Pour la création d'un service de police nationale du viol spécialisée contre les crimes sexuels et sexistes
Texte législatif
Pour la création d'un service de police nationale du viol spécialisée contre les crimes sexuels et sexistes
Urgence d'État : Pour la création d'une police nationale spécialisée contre les crimes sexuels et sexistes
Chaque année, les chiffres officiels confirment l'ampleur systémique de la crise des violences sexuelles en France. En 2025, les services de police et de gendarmerie ont enregistré 132 300 victimes de violences sexuelles, ce qui représente une hausse de 8 % par rapport à l'année précédente. Cette augmentation constante témoigne d'une parole qui se libère, mais la réponse institutionnelle reste profondément insuffisante. Parmi elles, 58 % sont des mineurs. Plus de 100 femmes meurent encore chaque année sous les coups de leur conjoint ou ex-compagnon. Face à ce désastre, l'inaction et le manque de moyens structurels relèvent d'une faillite politique. La réponse judiciaire actuelle s'apparente à une impasse pour les victimes. Le taux de classement sans suite des plaintes pour viol se maintient à un niveau critique situé entre 86 % et 94 %. Concernant l'inceste et la pédocriminalité, les données issues des commissions d'enquête parlementaires révèlent des chiffres insupportables : 73 % des plaintes pour inceste sont classées sans suite, et 97 % des agresseurs incestueux échappent à toute condamnation pénale. Ce traitement défaillant décourage les victimes et garantit une impunité de fait aux criminels.

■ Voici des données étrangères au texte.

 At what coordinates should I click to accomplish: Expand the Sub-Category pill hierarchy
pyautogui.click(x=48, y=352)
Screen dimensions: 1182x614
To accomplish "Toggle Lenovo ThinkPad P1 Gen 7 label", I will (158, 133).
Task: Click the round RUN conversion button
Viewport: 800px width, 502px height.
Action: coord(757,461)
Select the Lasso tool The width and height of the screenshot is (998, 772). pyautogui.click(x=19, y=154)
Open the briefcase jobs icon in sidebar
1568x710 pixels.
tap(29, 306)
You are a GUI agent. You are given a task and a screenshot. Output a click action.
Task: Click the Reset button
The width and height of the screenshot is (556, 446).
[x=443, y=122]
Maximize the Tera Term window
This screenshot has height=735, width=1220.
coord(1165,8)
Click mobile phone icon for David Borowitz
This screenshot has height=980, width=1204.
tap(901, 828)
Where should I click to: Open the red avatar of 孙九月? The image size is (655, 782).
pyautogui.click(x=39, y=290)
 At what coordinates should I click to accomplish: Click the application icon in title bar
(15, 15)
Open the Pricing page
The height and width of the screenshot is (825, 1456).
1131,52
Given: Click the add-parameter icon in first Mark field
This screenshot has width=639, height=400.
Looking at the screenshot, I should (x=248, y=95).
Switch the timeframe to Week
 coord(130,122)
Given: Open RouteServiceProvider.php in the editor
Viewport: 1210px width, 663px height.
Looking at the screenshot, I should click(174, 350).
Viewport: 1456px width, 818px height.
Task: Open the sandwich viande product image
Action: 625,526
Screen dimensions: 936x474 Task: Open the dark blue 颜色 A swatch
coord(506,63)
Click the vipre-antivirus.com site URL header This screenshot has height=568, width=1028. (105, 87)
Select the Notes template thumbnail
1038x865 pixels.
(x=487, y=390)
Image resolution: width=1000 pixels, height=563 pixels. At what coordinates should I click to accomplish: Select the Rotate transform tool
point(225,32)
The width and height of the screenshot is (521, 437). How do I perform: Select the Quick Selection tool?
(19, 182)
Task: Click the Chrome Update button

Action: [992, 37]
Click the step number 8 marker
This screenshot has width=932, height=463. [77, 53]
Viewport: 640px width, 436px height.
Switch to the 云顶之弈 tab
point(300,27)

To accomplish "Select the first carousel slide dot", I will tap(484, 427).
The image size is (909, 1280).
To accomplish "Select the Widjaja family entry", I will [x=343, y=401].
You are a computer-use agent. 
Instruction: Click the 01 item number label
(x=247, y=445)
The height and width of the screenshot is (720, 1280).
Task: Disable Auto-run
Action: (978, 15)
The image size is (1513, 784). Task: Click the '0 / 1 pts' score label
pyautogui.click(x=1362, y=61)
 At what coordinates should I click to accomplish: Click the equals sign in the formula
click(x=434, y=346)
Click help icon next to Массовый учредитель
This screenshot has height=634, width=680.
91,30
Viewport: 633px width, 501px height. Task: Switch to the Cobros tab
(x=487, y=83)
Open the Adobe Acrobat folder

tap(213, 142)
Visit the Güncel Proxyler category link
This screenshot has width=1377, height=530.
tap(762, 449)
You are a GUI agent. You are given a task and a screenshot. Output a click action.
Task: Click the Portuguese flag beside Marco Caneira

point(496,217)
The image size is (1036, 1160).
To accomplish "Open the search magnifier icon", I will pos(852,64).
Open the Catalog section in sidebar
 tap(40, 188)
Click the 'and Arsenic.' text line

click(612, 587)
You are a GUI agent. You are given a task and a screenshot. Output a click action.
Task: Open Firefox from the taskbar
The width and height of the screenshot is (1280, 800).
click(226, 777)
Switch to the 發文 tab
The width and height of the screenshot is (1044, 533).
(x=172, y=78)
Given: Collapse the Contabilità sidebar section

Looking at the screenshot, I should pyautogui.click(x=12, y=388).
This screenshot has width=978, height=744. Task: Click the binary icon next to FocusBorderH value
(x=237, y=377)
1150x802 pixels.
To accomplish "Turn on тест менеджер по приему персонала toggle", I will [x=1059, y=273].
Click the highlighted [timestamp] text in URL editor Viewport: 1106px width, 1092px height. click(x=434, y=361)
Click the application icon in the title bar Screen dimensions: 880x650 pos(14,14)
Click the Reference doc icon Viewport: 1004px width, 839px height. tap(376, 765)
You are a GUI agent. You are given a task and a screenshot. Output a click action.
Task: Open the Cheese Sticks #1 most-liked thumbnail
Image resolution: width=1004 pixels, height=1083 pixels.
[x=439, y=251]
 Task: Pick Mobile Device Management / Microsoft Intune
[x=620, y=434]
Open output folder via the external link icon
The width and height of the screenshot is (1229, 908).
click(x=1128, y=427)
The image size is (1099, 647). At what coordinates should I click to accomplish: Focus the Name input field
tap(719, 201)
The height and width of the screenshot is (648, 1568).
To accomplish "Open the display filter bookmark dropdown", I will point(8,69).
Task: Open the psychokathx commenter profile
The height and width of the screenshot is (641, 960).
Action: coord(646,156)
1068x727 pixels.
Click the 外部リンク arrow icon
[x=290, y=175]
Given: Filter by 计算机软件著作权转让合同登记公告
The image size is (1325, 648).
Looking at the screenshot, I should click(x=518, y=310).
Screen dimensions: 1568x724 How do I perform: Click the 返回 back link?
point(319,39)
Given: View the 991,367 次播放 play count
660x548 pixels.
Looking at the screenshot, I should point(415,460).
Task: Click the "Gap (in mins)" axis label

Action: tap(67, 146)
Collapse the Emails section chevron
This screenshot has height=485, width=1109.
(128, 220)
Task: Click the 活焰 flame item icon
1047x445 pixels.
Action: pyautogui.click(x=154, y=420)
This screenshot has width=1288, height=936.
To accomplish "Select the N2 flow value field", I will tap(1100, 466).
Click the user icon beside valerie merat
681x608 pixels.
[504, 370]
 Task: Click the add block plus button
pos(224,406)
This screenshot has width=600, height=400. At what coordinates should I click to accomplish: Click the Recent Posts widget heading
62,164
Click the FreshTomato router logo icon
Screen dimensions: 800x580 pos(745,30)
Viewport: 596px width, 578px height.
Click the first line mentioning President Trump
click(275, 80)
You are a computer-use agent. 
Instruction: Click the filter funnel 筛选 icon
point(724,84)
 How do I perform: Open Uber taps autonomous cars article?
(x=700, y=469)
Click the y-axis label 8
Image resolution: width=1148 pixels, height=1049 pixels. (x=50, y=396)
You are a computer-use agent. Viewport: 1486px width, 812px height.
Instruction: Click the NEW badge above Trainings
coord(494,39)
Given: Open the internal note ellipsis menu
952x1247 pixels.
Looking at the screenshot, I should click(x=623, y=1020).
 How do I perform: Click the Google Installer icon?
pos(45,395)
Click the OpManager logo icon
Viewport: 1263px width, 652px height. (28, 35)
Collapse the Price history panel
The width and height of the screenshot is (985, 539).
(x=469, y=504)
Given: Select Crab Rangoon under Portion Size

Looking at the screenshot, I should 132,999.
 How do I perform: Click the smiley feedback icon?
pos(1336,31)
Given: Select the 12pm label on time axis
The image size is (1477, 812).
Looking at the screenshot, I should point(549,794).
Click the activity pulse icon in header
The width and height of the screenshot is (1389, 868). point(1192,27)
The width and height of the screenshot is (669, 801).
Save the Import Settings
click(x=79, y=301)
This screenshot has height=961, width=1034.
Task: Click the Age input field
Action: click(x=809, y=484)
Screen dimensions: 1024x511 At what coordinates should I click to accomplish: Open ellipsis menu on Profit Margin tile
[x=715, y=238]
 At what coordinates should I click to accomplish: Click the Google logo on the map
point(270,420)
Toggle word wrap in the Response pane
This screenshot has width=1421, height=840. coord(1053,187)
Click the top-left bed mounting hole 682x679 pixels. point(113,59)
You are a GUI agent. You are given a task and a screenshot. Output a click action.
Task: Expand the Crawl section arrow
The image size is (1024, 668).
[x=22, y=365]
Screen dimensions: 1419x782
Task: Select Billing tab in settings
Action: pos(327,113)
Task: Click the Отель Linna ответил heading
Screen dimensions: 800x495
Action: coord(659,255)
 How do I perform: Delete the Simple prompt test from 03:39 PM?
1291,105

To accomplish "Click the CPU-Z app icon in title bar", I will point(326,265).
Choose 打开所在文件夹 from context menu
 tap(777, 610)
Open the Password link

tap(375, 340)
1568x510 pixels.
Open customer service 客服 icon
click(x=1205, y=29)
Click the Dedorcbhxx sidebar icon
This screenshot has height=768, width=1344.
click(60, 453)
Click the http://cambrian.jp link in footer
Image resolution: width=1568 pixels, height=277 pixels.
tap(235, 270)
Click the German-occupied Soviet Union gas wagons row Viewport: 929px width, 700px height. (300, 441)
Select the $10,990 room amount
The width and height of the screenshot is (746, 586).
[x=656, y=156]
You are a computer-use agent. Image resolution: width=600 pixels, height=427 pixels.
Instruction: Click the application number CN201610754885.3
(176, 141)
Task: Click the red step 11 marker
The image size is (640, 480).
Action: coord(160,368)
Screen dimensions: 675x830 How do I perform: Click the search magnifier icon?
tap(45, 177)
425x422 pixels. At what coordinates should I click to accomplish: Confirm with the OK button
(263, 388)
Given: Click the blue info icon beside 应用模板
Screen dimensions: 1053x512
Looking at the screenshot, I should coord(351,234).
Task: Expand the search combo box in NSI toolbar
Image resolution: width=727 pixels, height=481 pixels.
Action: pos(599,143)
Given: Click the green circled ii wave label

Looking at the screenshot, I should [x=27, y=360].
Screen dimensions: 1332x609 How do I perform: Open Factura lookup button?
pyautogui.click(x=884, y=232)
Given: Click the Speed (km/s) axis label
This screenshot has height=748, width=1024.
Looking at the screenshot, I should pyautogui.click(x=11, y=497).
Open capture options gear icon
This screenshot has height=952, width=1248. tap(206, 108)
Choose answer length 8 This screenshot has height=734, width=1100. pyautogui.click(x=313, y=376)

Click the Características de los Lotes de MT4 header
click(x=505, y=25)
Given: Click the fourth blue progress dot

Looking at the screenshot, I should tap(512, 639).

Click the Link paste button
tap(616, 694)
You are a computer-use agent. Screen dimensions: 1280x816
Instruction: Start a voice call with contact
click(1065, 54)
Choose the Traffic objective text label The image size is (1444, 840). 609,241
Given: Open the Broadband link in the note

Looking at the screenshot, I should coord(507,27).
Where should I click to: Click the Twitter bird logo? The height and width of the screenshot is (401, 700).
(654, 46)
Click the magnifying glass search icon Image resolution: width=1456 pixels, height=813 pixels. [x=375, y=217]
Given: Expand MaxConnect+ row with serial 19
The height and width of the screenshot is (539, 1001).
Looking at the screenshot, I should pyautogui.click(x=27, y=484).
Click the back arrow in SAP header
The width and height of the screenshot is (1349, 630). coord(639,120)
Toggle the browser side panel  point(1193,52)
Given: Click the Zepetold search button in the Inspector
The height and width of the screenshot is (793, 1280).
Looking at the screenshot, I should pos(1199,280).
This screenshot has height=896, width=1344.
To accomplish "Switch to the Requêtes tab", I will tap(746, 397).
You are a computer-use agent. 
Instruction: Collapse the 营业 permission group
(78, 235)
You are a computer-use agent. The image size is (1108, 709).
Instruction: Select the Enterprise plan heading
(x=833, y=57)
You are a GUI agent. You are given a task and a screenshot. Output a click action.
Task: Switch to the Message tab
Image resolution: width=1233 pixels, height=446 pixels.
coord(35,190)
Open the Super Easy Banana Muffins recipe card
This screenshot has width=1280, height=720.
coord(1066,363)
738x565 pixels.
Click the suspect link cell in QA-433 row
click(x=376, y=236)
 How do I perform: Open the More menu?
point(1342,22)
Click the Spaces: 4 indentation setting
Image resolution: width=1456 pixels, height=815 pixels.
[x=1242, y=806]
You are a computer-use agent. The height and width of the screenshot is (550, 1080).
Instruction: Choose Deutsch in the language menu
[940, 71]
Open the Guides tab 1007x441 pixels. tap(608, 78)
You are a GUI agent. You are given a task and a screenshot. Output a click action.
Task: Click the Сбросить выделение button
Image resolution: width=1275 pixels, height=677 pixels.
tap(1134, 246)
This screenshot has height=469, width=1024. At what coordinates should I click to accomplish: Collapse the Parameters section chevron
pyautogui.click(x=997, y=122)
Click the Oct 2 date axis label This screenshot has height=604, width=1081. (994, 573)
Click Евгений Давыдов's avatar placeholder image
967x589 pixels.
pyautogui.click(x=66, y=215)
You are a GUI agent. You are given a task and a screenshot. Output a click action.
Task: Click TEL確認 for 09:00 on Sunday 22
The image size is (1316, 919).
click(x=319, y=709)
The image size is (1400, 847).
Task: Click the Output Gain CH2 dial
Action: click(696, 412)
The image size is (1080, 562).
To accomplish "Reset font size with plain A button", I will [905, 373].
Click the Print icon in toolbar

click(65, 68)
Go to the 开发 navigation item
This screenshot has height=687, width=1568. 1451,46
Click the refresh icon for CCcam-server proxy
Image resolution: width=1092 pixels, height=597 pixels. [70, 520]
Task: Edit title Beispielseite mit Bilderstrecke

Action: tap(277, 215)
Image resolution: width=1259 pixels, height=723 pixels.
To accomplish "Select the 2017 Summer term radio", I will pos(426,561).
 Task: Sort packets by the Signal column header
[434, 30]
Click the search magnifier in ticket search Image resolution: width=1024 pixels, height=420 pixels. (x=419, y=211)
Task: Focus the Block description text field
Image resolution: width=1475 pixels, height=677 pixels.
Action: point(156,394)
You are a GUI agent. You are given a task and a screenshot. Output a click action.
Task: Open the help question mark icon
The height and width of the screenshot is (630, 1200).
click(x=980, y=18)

Le nœud du problème réside dans un manque flagrant de ressources financières et humaines dédiées. Les analyses budgétaires de la Fondation des Femmes démontrent le désinvestissement de l'État : alors que les besoins globaux pour protéger efficacement les victimes de violences de genre sont estimés entre 2,6 et 5,4 milliards d'euros, le budget spécifiquement alloué aux politiques de lutte contre les violences sexuelles plafonne à seulement 12,7 millions d'euros. Cette somme dérisoire face à l'explosion des plaintes ne permet ni de financer des enquêtes approfondies, ni de former correctement les agents de terrain. Le spectre de la violence est global. Les viols, les agressions sexuelles, le harcèlement de rue ou numérique, les féminicides, la pédocriminalité et l'inceste partagent la même racine : l'absence d'une réponse policière spécialisée, immédiate et dotée de moyens d'enquête de pointe. On ne peut plus traiter ces crimes de masse avec des dispositifs d'appoint ou des policiers généralistes débordés.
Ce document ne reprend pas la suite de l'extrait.